## begin Document extract
TU Delft satisfied with fully vegetarian CIRFOOD restaurant

The complete vegetarian range has led to a very satisfied customer group at TU Delft

Interview – Andy van den Dobbelsteen is professor of climate design and sustainability at TU Delft. Not directly linked to a catering concept. Nevertheless, he is one of the initiators behind the completely vegetarian restaurant that CIRFOOD has been running on the university campus for half a year. The restaurant has become such a big success that it doesn’t stop at one.

Van den Dobbelsteen has been a vegetarian for years and has always experienced that there was not much to offer at the university. Besides, he always had to specifically ask for it. He realized that for many vegans or people who want to eat halal or kosher, ordering something you like at a university restaurant must be a disaster. At TU Delft’s Faculty of Architecture, where many foreign students are admitted, there was much and often criticism of the offers in the canteen, among other reasons. But that was not the main reason for changing the offer. As a professor of sustainability, Van den Dobbelsteen also wanted to know what the environmental effect was of the food offered: “I wanted to map the CO2 impact of the food offered in TU Delft’s university canteens. It is primarily about measuring what is happening here. I have calculated that the CO2 impact of food for one person in the Netherlands is fifteen hundred kilos per year. If you switch to vegetarian or vegan food, it can already be halved. So changing your eating pattern has a huge impact. After energy, food is one of the biggest CO2 contributors.”
## end Document extract
## begin Excerpted data
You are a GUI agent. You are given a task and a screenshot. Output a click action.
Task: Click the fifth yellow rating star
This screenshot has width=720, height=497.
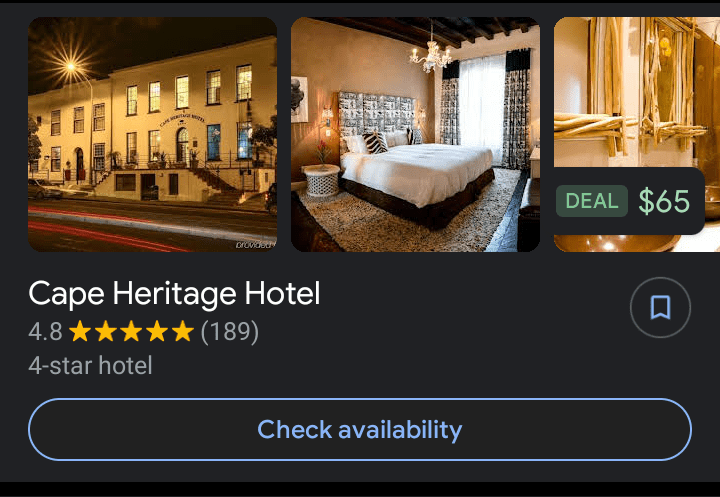(x=183, y=331)
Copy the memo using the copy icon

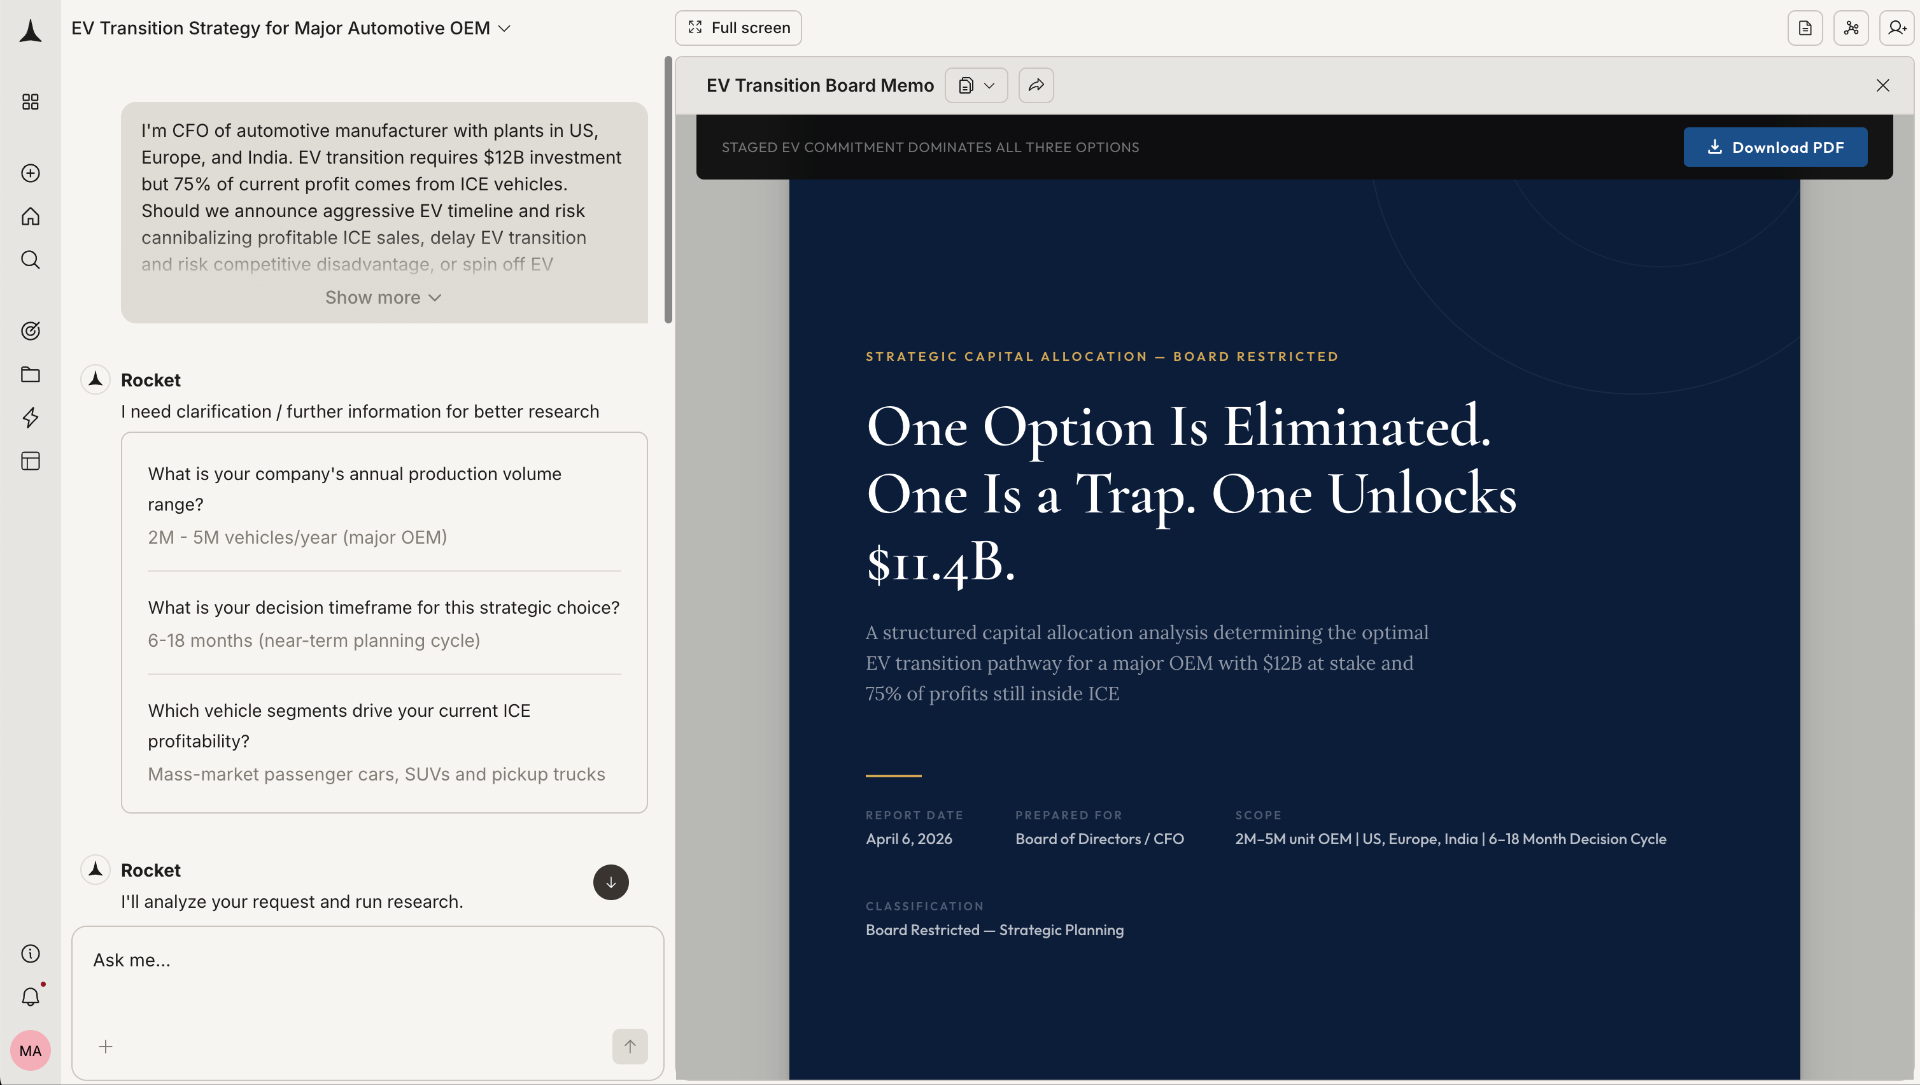click(x=967, y=85)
## end Excerpted data
> [Stated task A]: In the article on TU Delft's vegetarian restaurant, list each group of people who, in Van den Dobbelsteen's view, must find ordering something they like at a university restaurant a disaster.
> [Stated task B]: From the article on TU Delft's vegetarian restaurant, output the passage that begins at the words "The complete vegetarian" and ends after the words "stop at one.".

> [Task solution A]:
- Vegans
- People who want to eat halal
- People who want to eat kosher

> [Task solution B]:
The complete vegetarian range has led to a very satisfied customer group at TU Delft

Interview – Andy van den Dobbelsteen is professor of climate design and sustainability at TU Delft. Not directly linked to a catering concept. Nevertheless, he is one of the initiators behind the completely vegetarian restaurant that CIRFOOD has been running on the university campus for half a year. The restaurant has become such a big success that it doesn’t stop at one.